Enhancing learning algorithms to support data with short sequence features by automated feature discovery

  • Authors:
  • Ofer Dor;Yoram Reich

  • Affiliations:
  • -;-

  • Venue:
  • Knowledge-Based Systems
  • Year:
  • 2013

Quantified Score

Hi-index 0.00

Visualization

Abstract

In this paper, we propose a VECtor DIScovery approach, called VECDIS, which enhances the learning performance of existing classifiers directly from various data types and is able to discover features made of multiple feature types for explanatory purposes. The data types could be combinations of multivariate, short time-series or short sequential data. The features in the dataset could have single item or/and a list of ordered items of different sizes. The present approach allows handling raw vector data without prior manipulation (i.e., preprocessing). The discovered features are made of vector and non-vector mathematical relations.

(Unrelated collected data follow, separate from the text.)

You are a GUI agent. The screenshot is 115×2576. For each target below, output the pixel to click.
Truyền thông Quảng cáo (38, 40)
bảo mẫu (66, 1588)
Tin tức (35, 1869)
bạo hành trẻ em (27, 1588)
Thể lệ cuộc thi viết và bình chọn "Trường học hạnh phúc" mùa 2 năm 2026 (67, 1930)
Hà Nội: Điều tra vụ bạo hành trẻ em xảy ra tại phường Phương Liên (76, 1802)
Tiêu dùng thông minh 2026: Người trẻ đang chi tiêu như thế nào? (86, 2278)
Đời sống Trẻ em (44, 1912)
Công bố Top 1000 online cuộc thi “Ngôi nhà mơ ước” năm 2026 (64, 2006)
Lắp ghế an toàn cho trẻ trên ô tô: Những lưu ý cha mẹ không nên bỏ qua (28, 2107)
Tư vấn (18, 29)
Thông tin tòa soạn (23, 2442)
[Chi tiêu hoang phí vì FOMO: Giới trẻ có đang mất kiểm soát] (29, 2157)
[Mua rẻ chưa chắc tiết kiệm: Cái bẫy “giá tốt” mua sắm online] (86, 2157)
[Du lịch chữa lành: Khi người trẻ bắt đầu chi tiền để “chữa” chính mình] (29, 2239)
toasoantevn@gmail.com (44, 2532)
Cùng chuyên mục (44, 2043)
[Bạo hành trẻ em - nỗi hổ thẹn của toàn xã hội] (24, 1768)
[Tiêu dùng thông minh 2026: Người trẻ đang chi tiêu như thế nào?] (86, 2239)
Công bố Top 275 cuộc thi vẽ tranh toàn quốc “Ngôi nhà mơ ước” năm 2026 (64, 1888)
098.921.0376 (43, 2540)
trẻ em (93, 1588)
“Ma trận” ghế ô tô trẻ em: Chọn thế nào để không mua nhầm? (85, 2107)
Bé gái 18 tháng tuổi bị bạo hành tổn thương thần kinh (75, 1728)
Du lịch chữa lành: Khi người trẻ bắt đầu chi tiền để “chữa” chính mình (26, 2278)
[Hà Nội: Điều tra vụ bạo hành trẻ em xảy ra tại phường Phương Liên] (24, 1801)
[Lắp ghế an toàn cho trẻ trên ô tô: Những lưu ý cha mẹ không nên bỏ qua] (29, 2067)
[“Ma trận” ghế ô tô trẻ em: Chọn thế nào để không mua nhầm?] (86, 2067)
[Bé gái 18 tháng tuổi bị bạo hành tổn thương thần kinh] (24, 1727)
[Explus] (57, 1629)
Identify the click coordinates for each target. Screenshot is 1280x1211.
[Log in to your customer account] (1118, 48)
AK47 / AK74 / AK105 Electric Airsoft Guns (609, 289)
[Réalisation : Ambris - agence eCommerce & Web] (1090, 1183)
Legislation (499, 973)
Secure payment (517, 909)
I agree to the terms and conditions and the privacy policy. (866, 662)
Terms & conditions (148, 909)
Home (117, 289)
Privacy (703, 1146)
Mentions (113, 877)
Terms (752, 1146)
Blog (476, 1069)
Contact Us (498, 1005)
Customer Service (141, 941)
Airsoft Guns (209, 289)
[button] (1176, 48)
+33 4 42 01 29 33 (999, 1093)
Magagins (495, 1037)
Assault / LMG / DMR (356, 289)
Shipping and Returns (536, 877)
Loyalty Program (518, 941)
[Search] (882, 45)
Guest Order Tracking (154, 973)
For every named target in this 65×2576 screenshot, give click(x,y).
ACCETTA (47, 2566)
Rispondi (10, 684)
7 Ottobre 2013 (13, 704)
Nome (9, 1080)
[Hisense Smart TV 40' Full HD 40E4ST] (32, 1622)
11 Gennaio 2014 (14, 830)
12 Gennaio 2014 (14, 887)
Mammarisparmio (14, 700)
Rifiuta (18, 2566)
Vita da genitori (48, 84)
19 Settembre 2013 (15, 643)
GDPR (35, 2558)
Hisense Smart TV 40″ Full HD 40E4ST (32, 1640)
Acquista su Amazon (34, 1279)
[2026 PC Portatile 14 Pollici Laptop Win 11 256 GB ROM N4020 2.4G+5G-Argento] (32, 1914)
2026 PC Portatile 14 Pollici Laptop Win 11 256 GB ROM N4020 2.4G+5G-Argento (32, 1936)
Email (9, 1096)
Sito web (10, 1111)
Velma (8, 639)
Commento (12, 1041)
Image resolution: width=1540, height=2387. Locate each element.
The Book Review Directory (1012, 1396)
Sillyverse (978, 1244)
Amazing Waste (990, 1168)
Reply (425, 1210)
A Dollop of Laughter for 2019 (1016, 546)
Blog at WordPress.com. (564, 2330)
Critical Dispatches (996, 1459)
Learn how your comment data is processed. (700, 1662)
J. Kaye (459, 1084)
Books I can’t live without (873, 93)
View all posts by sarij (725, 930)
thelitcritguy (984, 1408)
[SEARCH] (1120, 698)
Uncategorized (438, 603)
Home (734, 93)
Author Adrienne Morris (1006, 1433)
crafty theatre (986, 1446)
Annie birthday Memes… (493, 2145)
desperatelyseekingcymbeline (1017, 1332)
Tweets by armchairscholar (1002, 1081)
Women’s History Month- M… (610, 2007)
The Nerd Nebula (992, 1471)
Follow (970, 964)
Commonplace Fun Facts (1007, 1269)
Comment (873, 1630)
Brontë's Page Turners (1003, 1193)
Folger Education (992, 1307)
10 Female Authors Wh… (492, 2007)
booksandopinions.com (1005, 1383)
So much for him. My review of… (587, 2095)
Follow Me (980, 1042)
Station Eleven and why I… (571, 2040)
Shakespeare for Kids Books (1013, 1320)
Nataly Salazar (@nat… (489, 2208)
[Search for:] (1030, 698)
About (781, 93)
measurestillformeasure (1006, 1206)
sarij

The algorithm generates new vector features and mathematical expression features that are transmitted or exchanged with previously generated features, to the next iterative step. The approach is able to search and automatically discover thousands of different features (sequence manipulation), performed on the sequence features. We performed large number of experiments with various synthetic and simulated datasets and with a wide range of classifiers. The results show that VECDIS enhanced significantly the classification performance of existing classifiers to handle datasets having multiple feature types with short sequence features. Nevertheless, there is no guarantee that the mathematical library as presented in this paper is suitable to all sequence datasets and would lead to discovering a valuable feature set. Therefore, VECDIS enables expanding or exchanging the mathematical library as desire.